J: Initially? Oprah.

A: I was going to say that they come from a level of good intention and I think people are drawn to good energy.

J: You go on Oprah and then suddenly all the galleries want to see your work and you have people that are coming in who maybe haven’t even bought art before but they’re curious about it. It’s a domino effect. We thought after that initial rush died down, that might be the end of it but it wasn’t. So there’s obviously something more to it that people connect to and it’s never really stopped. … We always say that that’s how it goes with these paintings. They find their homes.

A: But Oprah didn’t hurt.

Amanda has appeared on Oprah twice and during her second appearance, she presented Winfrey with a painting of herself in the movie Beloved as well as a $100,000 check for Oprah’s Angel Network, which supports charitable projects around the globe.

Tree Line, Judith Dunbar

Have you seen the art scene in Collin County grow since you started?
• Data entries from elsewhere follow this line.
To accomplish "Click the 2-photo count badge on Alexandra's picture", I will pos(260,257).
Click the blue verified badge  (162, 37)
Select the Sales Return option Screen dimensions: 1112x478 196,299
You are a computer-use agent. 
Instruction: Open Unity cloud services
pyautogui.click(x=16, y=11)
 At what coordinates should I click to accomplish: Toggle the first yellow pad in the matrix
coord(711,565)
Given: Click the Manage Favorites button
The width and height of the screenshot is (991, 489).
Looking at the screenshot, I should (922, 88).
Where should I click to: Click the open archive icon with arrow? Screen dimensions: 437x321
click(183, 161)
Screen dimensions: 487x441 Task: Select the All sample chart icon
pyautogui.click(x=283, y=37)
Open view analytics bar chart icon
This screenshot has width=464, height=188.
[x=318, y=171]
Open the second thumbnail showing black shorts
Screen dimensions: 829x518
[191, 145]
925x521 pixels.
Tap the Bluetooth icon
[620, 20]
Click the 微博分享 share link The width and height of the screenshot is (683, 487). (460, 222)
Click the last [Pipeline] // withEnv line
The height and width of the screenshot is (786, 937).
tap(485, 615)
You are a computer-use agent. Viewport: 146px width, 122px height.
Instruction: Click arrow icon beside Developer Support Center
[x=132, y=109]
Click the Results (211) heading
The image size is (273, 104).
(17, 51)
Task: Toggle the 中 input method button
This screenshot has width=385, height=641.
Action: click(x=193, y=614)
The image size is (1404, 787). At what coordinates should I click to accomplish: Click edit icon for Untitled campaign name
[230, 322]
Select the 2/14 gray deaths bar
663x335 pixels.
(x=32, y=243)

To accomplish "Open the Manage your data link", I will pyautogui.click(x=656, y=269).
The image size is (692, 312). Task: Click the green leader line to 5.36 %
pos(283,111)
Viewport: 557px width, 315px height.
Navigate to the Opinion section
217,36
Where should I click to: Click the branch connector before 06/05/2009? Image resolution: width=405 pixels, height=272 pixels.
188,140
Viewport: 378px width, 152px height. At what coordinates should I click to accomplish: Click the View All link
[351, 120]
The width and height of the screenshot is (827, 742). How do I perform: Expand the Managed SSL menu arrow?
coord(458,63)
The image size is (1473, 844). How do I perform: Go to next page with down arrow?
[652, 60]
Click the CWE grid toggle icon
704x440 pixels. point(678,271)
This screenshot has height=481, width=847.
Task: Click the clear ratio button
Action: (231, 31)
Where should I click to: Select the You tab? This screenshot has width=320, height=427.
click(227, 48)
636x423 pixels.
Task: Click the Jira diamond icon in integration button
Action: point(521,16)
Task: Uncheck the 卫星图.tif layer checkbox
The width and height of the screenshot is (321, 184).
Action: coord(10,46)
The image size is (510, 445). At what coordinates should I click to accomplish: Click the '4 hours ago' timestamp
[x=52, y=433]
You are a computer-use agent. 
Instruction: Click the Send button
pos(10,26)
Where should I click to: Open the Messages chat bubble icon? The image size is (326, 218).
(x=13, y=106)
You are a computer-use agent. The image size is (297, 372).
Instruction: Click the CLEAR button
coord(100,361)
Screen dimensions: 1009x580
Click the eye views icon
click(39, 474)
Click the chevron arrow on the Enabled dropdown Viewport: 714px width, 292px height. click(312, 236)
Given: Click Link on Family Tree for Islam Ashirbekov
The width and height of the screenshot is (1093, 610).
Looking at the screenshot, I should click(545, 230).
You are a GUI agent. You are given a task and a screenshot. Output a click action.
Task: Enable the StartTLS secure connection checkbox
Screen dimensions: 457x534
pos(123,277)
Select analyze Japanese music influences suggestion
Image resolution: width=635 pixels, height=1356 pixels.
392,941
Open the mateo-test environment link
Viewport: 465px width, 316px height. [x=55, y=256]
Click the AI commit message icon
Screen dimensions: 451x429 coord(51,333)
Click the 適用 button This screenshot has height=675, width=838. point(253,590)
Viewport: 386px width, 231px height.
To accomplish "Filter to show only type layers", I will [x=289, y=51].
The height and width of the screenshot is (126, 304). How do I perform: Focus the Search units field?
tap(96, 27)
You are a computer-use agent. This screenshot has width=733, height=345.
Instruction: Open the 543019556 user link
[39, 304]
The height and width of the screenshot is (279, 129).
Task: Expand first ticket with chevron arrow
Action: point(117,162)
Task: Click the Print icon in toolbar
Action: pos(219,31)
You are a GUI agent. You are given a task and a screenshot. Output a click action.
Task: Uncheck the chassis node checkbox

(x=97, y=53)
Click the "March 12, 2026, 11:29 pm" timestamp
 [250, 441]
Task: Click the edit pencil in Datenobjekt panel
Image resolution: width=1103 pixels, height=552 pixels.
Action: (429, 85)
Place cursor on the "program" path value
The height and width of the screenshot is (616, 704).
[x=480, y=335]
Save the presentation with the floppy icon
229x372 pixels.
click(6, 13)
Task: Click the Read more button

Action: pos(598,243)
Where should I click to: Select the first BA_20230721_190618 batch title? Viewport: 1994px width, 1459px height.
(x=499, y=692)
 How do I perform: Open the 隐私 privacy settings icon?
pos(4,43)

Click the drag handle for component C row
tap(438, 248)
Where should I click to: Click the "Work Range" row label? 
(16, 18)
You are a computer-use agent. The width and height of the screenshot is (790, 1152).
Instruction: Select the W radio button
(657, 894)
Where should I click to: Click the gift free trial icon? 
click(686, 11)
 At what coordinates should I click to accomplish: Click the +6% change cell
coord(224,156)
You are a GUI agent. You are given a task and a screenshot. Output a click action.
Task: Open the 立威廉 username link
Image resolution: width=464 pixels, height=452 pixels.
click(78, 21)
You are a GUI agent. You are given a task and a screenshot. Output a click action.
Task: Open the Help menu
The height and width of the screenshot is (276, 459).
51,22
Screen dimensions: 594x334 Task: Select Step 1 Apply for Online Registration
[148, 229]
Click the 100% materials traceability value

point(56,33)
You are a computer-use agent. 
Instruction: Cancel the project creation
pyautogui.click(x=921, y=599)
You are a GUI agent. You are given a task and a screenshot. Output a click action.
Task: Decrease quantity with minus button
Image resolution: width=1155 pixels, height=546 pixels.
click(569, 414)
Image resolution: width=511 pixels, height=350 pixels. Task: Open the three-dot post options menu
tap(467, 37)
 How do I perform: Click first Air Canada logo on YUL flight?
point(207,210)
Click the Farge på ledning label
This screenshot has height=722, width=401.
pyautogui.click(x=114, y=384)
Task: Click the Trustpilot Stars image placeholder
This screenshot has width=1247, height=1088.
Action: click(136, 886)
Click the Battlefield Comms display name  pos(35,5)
J: In the community in Allen in particular, there are lots of people that are really interested in it and a lot of wonderful artists. It’s a small community so we’re still working at it. One of the reasons they’ve asked Amanda to come this year is to bring people in. But they know Amanda and they’ve followed her career and Amanda is really good at talking to teenagers and kids her age, so it builds excitement and a local knowledge base. There was nothing when she started but now there is. There’s a nice little community pulling for her.

A: Humanities, as a general rule, are absolutely integral to our becoming good citizens and recognizing not only our history and our art and culture, but respecting them. Whether it’s painting or not, having the arts around you is a positive thing. It’s always around us, always surrounding us.

When they are not painting, Judith is a registered nurse in a neonatal intensive care unit and Amanda is pursuing a master’s and Ph.D. in Art History. Their works show in galleries nationwide. See more of their work at their websites, and

Originally published in Plano Profile‘s February 2017 issue.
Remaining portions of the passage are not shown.